Он был запечатан, и в него подсыпать ничего нельзя было, но бабушка сообразила, что бутылочка могла быть наговорена, и, чтобы обезвредить ее, обкурила ее, положив из печки уголек в кадильницу. Аверьян форсил и задавался, говорил, что Ольга выдра и свои припасы понапрасну израсходовала.
Дед блаженствовал, потягивая, бабка хлопала глазами и закашливалась, а Авдотья, словно опьянела больше всех, без толку похохатывала и хватала Аверьяна за руки.
Когда же, перейдя из кухни в зал, они уселись по своим местам и начали укладываться, то она спросила, что бы он ответил, если бы не Ольга, а она любила его.
– Глупости какие, – сказал он. – Во-первых, ты мне родственная тетка, во-вторых – лет на десяток старше меня, и поэтому я не могу воспринимать подобных чувств.

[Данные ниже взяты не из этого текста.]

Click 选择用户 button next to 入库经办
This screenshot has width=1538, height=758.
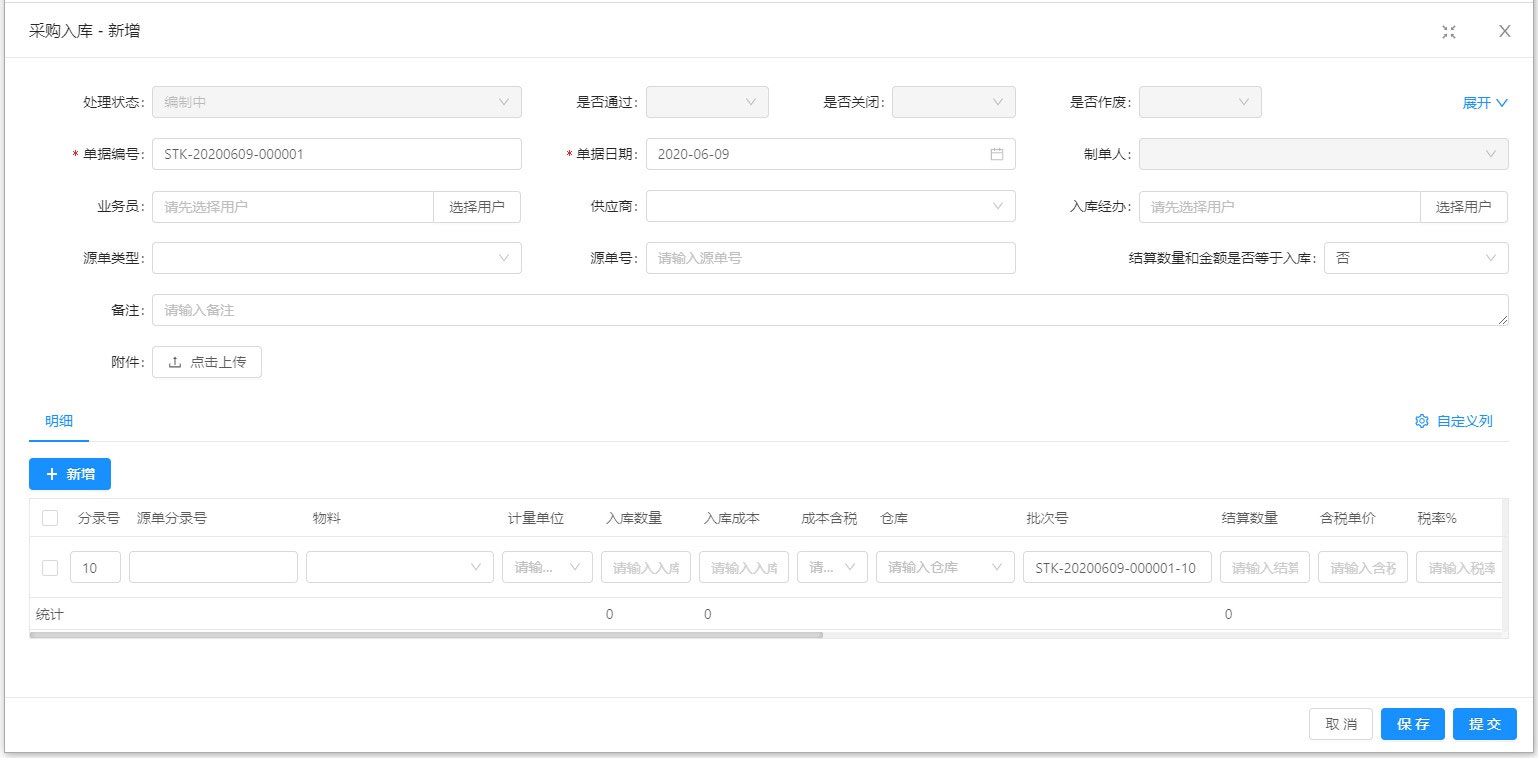1463,207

«Ах, супруг мой, – вскоре после этого отправила Авдотья письмецо, – вы мне глаза кололи кавалерами. Но где они? Нет низкого такого. Я одна. Нет никого, к кому бы можно было прислонить мне голову».
«Жить трудно. Стирки стало меньше из-за этих беженцев – всё бабы ихние перебивают».

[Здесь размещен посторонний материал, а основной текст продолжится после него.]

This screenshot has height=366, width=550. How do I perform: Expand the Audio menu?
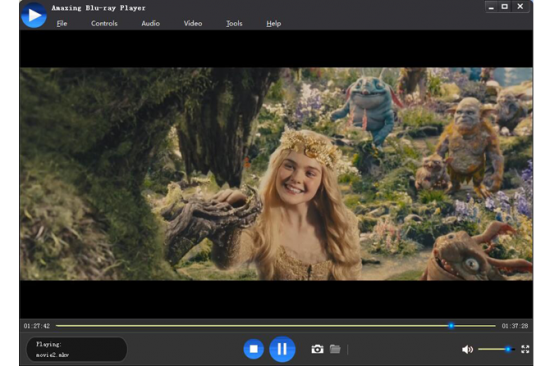(150, 24)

«За детьми смотреть не успеваю. Они водятся бог знает с кем и пальцами изображают глупости».
«Хотя бы вы на время отпросились сюда. Некоторые ведь приезжают на побывку».
На письмо это она не дождалась ответа. С почты ничего ей больше не было. Софроновна два раза появлялась в их конце, но заходила во двор к главному.

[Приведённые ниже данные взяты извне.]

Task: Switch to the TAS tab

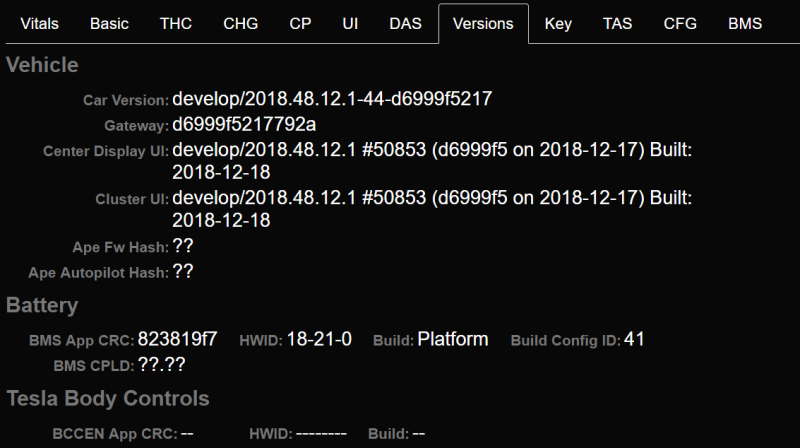Action: point(617,24)
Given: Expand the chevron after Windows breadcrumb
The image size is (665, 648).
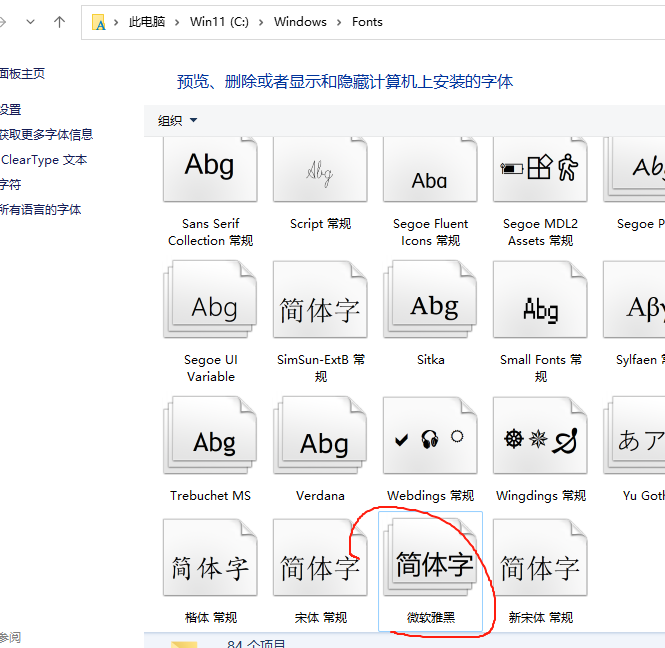Looking at the screenshot, I should [x=339, y=22].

Снег стаял. Куры сели выводить цыплят. Стреножив мерина, дед стал пускать его на дерн. Поле начали пахать.
У сучки Джека родились щенята, черные с коричневым, и дети бегали смотреть, как теща главного их топит.
Тарантас опять стоял у дома – на цепи, с замком, как лодка, а за то, что земледелец принял его на зиму к себе в сарай, дед земледельцу отрабатывал.
В конце поста говели. Бабушка, идя к причастью, нарядилась в поясок с молитовкой. После причастья ели студень и весь день старались не грешить.
Под Пасху были у заутрени. Полюбовались огоньками плошек. Посмотрели на ракеты и послушали хлопушки перед церковью.
Какому-то мальчишке прострелило из хлопушки ногу. Он орал, пока его не утащили, и, столпясь вокруг, все слушали.
Уже позеленели ивы над канавами, и мошки появились. С каждым днем все позже опускалось солнце и садилось все правей, все ближе к трубе сахарного.
Дети, подмигнув друг другу, стали удирать во двор и, прошмыгнув под окнами, шататься по поселку.
Иногда они отыскивали Аверьяна у чьего-нибудь забора. Он играл «На сопках» на чужой гармошке, а его друзья отплясывали посреди дороги с девками.